Extracted information Start Marker
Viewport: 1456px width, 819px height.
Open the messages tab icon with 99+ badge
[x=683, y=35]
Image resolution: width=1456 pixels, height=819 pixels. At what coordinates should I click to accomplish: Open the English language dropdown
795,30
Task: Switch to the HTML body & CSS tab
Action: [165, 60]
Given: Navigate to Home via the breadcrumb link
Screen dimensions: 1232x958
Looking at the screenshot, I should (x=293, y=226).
Extracted information End Marker
Extracted information Start Marker
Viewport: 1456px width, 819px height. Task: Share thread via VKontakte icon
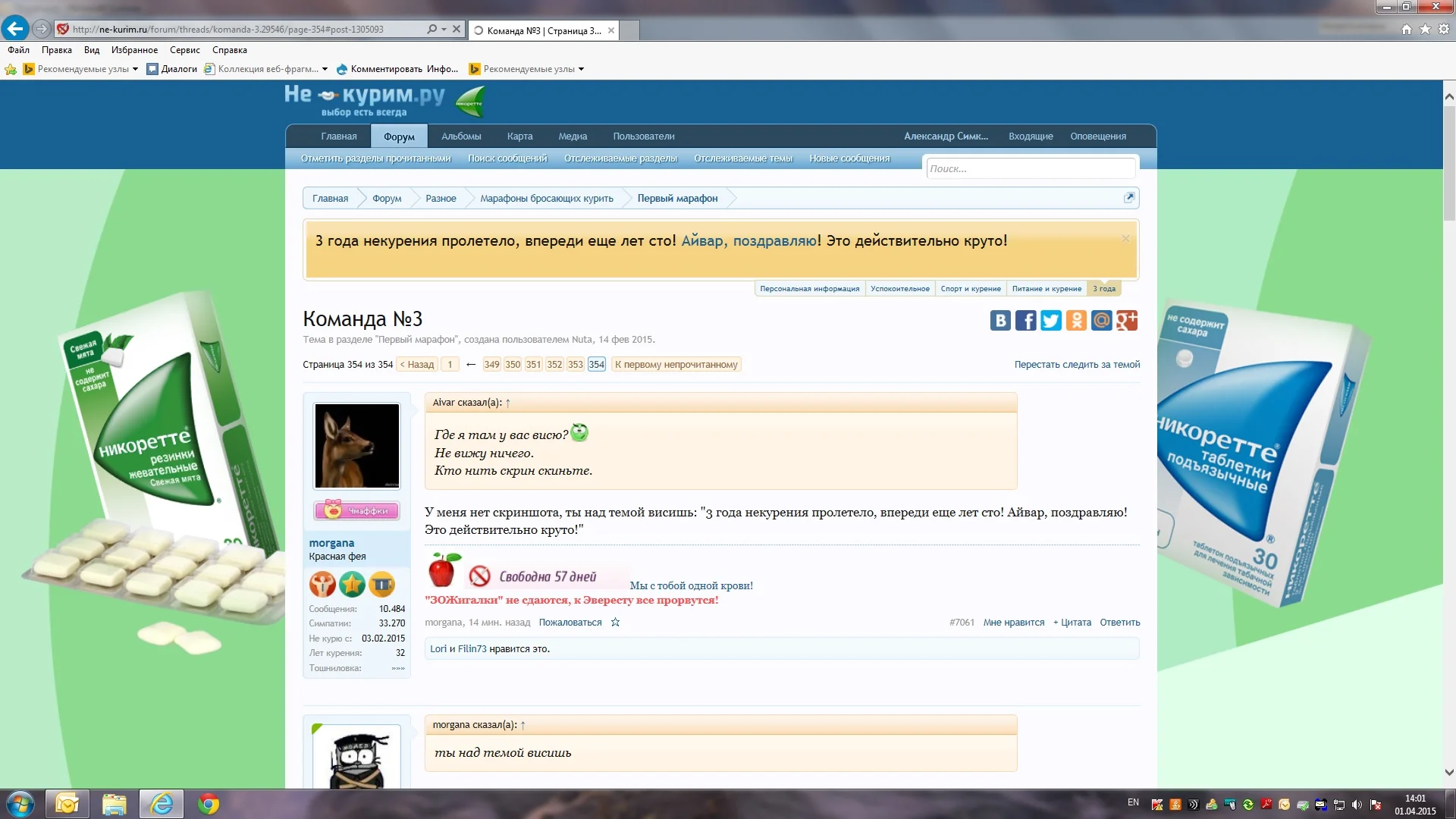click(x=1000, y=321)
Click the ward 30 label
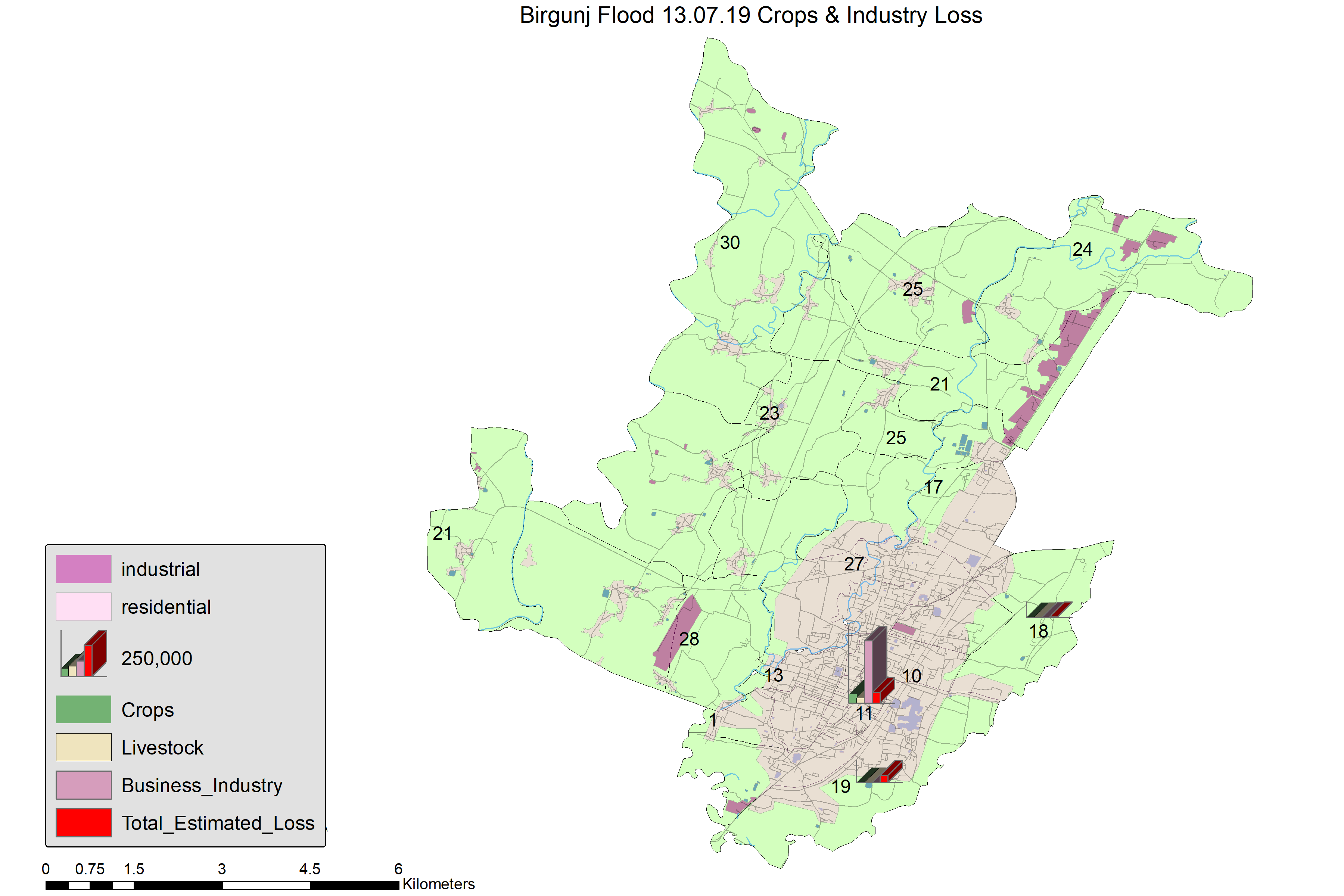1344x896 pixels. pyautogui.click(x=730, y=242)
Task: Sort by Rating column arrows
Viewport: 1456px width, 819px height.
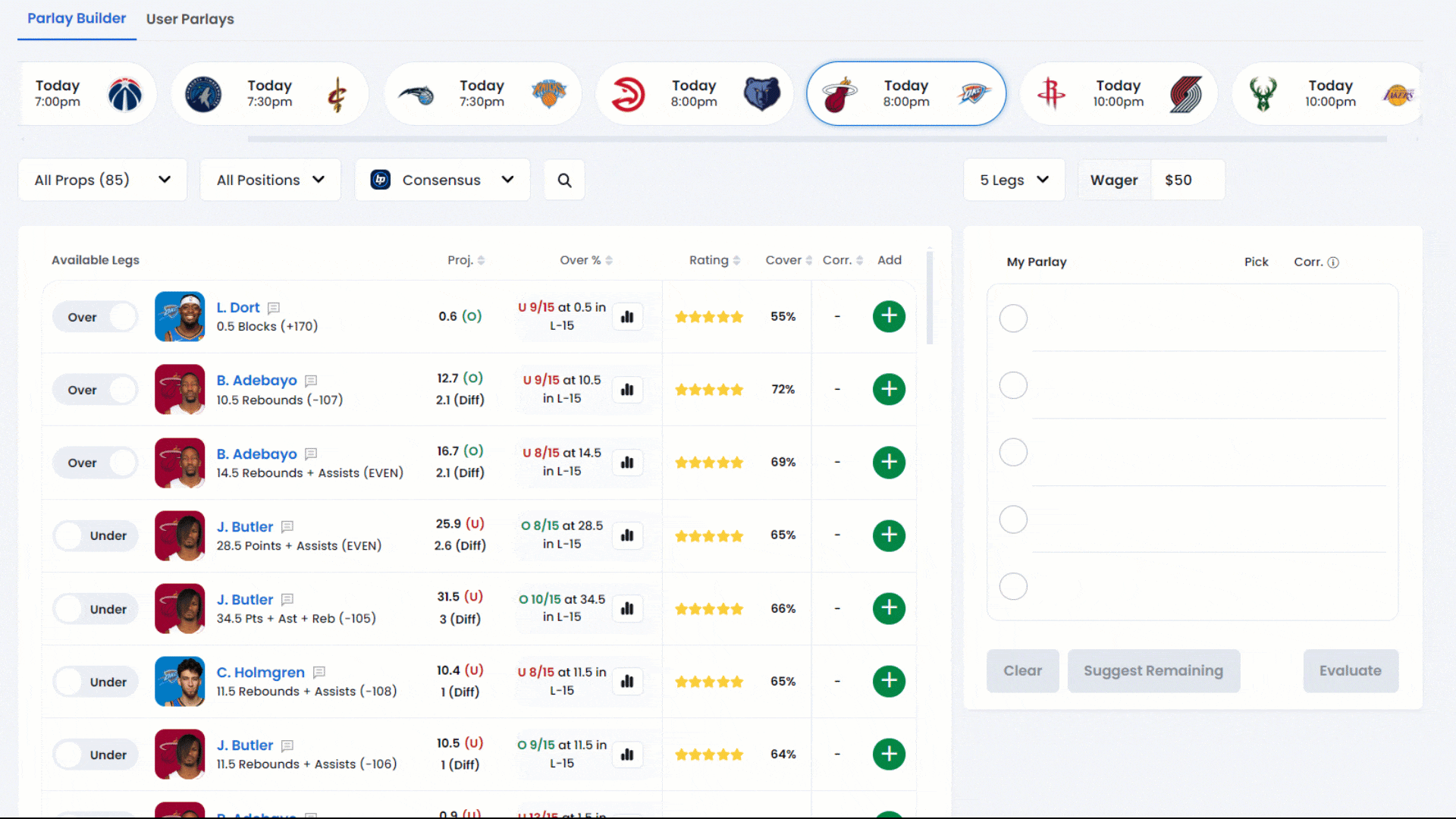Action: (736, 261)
Extracted information End Marker
Problem to work on
Set down precisely the lines above between the line holding "Image resolution: width=1456" and the line holding "Given: Navigate to", inclusive, and nothing beyond them.

Answer area
Image resolution: width=1456 pixels, height=819 pixels. At what coordinates should I click to accomplish: Open the English language dropdown
795,30
Task: Switch to the HTML body & CSS tab
Action: [165, 60]
Given: Navigate to Home via the breadcrumb link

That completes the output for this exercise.